> [Task input]:
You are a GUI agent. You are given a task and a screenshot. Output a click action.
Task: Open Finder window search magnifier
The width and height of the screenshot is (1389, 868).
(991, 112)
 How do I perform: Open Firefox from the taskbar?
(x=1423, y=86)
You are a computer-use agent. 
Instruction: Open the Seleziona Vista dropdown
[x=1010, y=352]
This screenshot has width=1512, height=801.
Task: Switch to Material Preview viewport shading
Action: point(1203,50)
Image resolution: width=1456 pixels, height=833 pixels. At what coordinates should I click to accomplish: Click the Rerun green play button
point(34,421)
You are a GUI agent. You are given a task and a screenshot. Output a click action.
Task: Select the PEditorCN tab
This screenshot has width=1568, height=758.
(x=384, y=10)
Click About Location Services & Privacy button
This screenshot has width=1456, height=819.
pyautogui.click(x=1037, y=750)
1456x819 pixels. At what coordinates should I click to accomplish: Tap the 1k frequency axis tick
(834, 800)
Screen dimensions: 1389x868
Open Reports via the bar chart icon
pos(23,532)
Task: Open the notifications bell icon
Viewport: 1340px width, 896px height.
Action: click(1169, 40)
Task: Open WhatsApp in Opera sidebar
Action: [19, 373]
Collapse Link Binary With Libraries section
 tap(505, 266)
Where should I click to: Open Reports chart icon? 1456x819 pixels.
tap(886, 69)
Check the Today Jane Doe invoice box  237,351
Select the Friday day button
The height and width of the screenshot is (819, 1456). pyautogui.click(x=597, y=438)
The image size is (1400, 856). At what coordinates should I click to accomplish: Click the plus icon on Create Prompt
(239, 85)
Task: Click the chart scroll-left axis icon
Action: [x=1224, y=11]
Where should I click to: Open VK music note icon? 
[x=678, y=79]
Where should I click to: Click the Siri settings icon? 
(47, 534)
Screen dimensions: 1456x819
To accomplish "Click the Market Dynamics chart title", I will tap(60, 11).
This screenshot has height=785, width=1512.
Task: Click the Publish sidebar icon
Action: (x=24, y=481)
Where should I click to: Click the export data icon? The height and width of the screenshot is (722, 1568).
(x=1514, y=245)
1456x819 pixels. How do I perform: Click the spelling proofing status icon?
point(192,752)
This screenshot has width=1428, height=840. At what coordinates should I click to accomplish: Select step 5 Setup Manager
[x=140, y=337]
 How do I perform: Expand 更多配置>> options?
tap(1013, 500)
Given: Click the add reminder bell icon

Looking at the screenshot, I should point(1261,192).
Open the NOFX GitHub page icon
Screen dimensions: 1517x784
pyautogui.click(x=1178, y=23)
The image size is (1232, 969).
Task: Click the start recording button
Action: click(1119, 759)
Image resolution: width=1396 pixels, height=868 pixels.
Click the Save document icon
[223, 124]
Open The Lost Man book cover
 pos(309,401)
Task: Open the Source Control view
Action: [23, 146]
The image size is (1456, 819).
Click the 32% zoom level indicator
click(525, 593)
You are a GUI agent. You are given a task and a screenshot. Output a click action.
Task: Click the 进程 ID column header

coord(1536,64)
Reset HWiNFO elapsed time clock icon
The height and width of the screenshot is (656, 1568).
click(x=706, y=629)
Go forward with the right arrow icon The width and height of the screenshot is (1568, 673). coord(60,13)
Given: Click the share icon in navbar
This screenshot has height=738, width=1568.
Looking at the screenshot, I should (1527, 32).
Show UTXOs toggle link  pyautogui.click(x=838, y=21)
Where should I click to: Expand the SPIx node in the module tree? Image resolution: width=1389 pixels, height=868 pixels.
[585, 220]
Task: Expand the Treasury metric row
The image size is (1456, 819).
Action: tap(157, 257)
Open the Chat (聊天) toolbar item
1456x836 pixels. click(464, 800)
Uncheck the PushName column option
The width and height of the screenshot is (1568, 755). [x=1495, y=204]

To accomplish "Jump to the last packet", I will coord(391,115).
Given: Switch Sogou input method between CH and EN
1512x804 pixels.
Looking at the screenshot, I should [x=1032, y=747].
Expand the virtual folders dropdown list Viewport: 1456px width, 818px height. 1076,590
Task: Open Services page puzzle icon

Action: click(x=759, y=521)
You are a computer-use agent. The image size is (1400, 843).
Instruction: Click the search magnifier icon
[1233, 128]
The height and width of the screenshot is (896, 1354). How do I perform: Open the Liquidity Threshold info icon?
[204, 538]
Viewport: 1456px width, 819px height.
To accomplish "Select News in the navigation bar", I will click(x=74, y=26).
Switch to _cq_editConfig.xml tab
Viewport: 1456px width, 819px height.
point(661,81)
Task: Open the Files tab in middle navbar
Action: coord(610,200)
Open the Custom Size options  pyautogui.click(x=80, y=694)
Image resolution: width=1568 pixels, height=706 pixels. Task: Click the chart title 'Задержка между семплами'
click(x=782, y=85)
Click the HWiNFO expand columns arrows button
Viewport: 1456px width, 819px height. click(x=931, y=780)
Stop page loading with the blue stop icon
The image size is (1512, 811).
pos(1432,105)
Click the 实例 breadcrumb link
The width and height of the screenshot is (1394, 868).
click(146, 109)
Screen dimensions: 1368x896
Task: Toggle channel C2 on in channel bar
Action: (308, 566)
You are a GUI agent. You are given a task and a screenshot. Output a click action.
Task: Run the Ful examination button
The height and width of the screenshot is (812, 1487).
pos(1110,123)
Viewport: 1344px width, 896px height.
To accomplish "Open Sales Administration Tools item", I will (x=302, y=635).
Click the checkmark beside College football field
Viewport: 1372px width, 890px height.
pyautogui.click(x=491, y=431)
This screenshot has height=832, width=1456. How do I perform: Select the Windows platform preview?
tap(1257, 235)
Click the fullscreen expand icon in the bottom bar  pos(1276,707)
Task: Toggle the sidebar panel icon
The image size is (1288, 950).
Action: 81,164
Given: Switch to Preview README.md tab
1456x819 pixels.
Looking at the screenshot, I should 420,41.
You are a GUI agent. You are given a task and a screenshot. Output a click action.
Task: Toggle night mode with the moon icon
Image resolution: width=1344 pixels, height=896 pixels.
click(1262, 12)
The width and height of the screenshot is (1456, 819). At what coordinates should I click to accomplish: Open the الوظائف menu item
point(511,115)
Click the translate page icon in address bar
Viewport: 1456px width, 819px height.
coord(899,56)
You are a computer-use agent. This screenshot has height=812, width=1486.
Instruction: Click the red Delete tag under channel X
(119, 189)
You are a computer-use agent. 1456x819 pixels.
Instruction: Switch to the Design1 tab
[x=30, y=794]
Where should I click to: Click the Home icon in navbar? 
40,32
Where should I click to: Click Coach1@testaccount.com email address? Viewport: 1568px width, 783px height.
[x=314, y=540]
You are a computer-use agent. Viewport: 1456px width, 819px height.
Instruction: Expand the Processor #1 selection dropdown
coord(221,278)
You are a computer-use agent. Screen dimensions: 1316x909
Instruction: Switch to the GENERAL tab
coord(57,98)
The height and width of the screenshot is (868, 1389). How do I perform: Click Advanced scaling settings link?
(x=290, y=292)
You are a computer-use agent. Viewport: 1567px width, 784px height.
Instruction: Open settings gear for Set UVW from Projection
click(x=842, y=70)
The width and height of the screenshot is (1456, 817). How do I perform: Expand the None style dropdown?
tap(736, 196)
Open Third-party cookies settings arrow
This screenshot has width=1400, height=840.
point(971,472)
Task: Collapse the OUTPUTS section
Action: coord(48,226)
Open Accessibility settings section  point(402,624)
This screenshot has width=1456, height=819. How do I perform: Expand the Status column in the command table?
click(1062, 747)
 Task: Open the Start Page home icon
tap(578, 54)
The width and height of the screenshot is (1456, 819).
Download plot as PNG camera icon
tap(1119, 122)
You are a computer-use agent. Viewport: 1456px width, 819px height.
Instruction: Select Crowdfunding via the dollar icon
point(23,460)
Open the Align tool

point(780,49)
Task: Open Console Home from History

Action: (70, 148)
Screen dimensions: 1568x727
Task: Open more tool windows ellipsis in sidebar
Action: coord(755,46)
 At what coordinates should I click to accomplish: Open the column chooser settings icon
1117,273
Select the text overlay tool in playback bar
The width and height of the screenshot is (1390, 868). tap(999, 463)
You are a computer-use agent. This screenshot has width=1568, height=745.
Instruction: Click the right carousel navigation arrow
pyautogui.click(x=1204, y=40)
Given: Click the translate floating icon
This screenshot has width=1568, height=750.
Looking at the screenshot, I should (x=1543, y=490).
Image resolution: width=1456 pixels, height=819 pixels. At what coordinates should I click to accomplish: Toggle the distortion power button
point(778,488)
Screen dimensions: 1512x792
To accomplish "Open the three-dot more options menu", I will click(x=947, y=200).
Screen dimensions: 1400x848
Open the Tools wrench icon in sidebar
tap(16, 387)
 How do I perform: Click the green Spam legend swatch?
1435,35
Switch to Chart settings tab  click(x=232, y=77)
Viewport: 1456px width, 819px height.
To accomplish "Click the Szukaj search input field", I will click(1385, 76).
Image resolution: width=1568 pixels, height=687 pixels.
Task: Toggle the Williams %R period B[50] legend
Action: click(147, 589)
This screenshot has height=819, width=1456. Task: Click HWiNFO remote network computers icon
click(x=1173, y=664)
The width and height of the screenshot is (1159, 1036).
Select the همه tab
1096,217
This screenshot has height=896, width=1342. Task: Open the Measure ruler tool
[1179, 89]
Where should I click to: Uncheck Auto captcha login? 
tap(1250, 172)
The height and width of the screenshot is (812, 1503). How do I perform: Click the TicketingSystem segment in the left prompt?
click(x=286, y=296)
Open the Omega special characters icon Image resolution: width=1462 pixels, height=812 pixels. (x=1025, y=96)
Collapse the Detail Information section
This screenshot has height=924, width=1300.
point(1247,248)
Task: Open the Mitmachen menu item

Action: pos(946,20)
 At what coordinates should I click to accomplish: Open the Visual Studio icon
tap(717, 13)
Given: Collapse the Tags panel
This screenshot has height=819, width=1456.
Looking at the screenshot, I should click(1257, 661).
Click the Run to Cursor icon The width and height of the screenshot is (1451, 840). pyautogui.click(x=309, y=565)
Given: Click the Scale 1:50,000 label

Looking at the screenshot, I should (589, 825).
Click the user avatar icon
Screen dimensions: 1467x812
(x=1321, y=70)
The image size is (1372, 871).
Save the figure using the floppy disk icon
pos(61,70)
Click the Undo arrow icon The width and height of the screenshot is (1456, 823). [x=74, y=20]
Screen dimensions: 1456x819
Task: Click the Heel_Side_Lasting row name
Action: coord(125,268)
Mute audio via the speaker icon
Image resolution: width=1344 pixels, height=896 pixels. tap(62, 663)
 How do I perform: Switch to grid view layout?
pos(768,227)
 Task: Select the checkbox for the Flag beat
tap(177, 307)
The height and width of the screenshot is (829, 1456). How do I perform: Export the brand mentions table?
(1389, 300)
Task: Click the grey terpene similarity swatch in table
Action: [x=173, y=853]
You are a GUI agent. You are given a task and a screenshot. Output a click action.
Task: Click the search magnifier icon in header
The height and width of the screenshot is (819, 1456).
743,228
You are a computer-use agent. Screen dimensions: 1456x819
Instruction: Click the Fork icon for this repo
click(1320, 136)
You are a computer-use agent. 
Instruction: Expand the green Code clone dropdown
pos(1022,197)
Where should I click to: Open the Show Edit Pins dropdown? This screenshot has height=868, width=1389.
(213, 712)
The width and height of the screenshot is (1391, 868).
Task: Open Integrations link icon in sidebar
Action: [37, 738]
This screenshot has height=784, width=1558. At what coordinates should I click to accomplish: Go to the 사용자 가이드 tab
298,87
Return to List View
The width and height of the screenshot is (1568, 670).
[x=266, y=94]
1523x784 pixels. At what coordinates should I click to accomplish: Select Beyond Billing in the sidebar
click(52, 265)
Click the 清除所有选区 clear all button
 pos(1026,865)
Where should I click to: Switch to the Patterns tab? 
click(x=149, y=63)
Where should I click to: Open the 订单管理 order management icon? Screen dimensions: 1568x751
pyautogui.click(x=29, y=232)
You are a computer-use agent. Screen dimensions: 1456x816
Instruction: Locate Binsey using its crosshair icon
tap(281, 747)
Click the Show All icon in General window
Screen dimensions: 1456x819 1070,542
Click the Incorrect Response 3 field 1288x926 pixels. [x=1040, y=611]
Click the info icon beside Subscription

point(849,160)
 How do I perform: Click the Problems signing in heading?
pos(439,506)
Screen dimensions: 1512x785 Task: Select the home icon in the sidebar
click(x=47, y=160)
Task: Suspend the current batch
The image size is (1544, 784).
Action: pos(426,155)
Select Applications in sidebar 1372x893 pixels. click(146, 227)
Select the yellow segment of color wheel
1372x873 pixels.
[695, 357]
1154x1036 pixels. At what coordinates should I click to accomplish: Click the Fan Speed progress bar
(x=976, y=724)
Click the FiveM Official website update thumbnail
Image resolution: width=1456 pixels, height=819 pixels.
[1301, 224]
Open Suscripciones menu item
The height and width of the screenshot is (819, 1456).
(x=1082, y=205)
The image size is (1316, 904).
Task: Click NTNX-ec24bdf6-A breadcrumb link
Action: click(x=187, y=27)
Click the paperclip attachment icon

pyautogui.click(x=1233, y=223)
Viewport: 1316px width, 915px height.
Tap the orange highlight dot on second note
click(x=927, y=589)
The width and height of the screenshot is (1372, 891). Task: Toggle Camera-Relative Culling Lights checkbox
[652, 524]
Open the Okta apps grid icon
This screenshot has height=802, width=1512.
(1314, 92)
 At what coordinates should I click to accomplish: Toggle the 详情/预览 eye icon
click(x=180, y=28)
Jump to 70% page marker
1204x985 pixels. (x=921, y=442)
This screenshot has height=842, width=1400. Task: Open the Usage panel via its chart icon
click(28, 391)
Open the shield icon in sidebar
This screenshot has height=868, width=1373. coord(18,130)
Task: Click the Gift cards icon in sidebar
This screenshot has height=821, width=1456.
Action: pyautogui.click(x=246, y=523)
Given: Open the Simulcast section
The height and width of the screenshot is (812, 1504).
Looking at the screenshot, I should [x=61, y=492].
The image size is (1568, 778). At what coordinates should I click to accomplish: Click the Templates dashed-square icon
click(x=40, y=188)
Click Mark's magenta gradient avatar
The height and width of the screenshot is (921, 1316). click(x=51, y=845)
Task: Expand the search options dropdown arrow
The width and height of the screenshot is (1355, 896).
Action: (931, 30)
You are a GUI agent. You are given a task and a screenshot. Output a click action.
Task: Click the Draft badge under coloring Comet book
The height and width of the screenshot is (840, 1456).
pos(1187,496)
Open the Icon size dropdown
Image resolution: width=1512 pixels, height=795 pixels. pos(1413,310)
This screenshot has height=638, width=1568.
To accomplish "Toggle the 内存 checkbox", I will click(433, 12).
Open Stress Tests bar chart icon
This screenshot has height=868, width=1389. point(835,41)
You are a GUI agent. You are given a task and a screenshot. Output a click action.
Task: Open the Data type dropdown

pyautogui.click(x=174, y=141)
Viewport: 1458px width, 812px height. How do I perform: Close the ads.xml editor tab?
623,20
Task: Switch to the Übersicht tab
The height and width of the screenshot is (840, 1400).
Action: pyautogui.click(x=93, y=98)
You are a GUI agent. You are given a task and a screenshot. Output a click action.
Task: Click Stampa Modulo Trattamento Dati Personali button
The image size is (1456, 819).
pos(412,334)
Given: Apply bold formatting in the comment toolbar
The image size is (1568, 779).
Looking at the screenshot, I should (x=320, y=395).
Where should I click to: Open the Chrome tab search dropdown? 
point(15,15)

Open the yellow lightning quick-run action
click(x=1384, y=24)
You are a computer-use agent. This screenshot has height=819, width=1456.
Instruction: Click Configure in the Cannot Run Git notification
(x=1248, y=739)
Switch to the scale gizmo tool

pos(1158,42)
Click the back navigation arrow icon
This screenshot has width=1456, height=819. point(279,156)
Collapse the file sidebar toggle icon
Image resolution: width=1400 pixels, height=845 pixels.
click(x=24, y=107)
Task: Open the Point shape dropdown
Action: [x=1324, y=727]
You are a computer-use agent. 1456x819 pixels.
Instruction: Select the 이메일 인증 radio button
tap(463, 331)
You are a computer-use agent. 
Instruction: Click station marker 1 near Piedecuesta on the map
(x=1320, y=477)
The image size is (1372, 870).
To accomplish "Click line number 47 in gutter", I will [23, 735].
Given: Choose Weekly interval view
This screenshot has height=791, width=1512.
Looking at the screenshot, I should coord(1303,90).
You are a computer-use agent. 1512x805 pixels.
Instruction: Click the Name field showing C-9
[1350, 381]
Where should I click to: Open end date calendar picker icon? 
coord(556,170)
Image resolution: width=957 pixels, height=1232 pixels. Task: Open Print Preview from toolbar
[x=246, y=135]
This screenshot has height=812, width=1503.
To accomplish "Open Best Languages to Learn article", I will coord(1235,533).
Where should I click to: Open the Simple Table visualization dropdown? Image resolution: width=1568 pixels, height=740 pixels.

> [Goal of the exercise]:
From the listing above, work out the number of lines that contain "translate" and give only that.

> [Output]:
2